After locating the line that contains "Given: Click the" in the material below, copy that line and each one following it, exactly, up to the last line. Pictures stay out.
───── Raw data
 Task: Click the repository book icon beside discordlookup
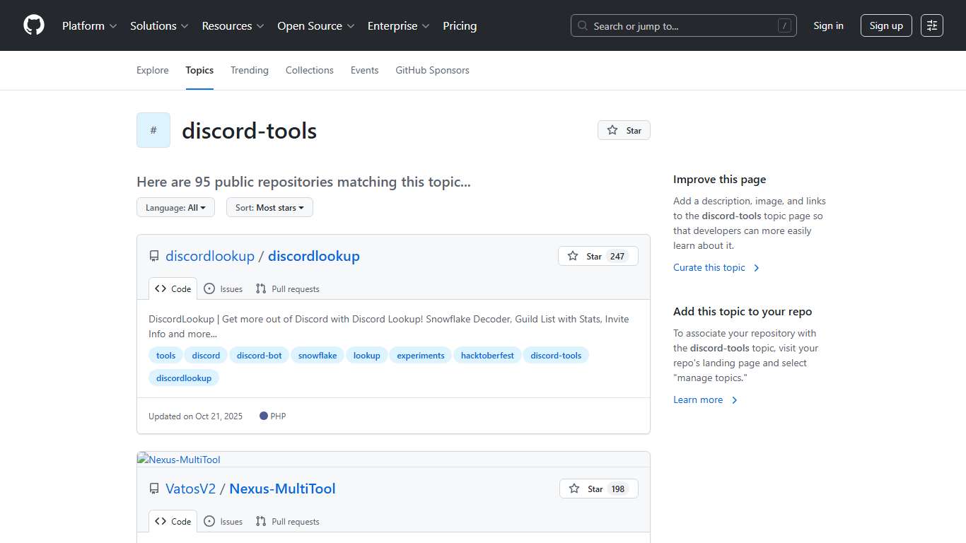click(x=153, y=256)
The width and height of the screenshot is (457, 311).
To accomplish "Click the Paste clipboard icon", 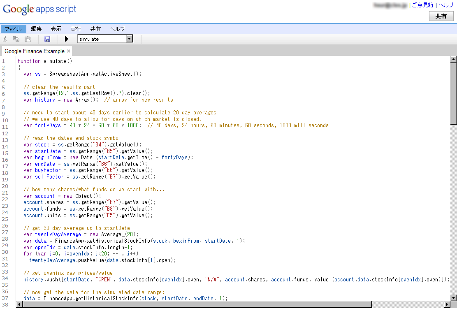I will pyautogui.click(x=28, y=39).
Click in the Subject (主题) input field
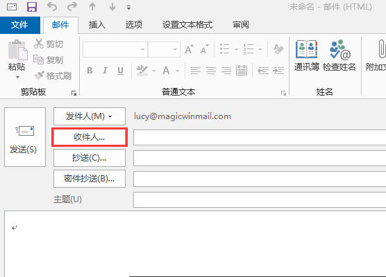The image size is (386, 277). tap(260, 199)
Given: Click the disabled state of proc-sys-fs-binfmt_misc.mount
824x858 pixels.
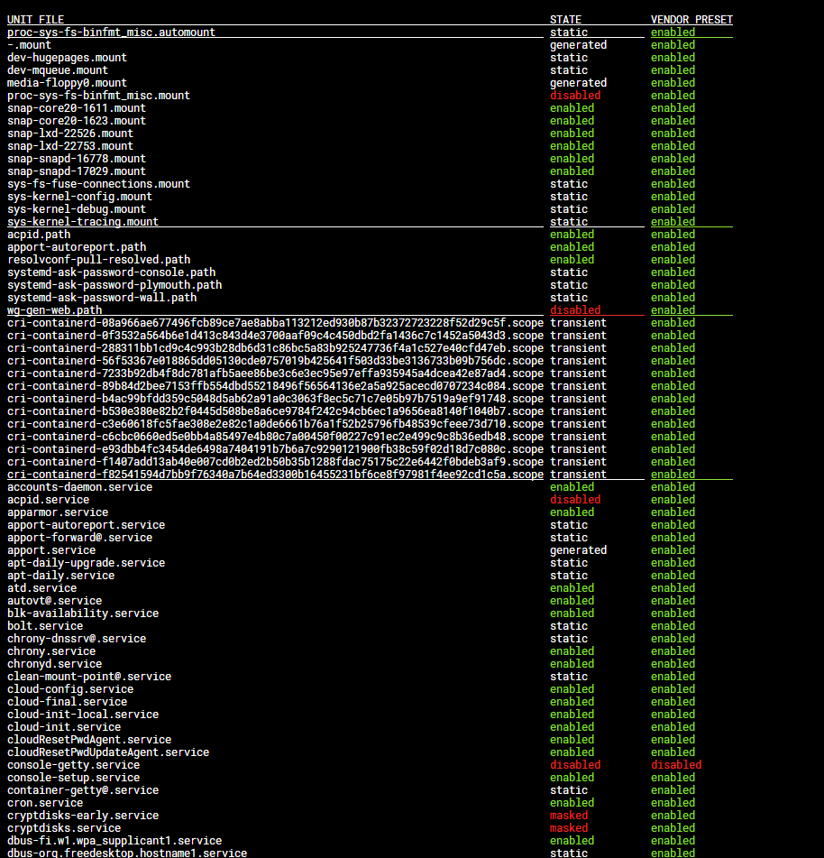Looking at the screenshot, I should [574, 95].
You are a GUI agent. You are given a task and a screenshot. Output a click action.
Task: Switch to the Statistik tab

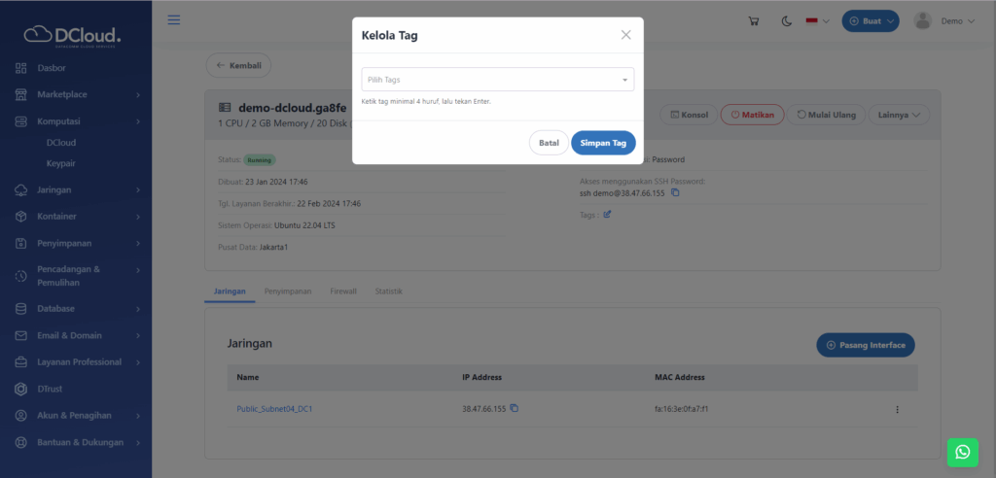pos(389,291)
──────────
• [Solution for this problem]:
Given: Click the disabled state of proc-sys-fs-binfmt_misc.mount
824x858 pixels.
Looking at the screenshot, I should [574, 95].
You are a GUI agent. You are given a task and a screenshot. Output a click action.
Task: Switch to the Statistik tab

pos(389,291)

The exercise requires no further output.